Il potere giudiziario spetta a un organo ristretto di persone nominate in parte dal parlamento, chiamato Magistratura.
In una società rappresentativa, per evitare il pericolo di sopraffazione delle libertà delle minoranze, è necessario offrire garanzie costituzionali, ovvero mettere per iscritto, su una carta fondamentale, i diritti di tutti i cittadini della comunità, nessuno escluso.
Lo Stato Liberale
Lo Stato liberale nasceva necessariamente in presenza di questi presupposti:
- L’esistenza di un substrato sociale costituito da una borghesia nazionale;
- La legittimazione del potere statale rappresentativo, di derivazione elettorale;
- Il principio di libertà dallo stato, dai ceti, dalle corporazioni.

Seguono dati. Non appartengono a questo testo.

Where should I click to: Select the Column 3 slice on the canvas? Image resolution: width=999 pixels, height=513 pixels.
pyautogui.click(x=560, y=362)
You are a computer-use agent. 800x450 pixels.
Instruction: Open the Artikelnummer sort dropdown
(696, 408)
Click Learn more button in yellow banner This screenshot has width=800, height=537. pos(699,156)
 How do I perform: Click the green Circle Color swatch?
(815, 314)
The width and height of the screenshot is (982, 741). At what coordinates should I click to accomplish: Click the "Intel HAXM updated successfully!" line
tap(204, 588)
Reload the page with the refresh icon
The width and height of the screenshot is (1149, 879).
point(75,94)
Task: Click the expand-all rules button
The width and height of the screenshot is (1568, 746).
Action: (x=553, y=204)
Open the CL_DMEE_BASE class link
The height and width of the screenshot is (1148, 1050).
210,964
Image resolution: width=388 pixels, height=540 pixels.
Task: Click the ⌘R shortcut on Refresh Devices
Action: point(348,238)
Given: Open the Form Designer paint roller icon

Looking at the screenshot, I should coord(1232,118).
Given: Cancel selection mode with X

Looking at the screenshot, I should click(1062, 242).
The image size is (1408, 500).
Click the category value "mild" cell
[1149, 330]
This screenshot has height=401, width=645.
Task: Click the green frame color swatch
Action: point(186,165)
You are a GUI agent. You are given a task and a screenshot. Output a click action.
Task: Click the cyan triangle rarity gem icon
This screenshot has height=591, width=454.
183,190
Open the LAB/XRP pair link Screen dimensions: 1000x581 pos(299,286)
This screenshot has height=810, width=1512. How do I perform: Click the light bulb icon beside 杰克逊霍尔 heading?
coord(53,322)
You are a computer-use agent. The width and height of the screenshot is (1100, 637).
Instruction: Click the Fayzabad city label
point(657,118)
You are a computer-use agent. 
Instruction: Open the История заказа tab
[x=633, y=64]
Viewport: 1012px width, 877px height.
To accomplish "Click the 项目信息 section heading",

La borghesia inglese trovò un terreno già fertile dove attecchire, trovando accoglienza nel parlamento inglese in piena osmosi con i ceti agricoli e aristocratici.
La borghesia francese, sebbene padrona della burocrazia dello stato e forte delle corporazioni, non trovò una voce politica (negatagli dai ceti conservatori), ebbe perciò bisogno di uno strappo rivoluzionario per affermarsi politicamente.
La borghesia italiana e tedesca furono vittime di uno scarso sviluppo economico e industriale, di conseguenza non ebbero la forza d’imporsi e dovettero arrivare a patti con i ceti preliberali o precostituzionali.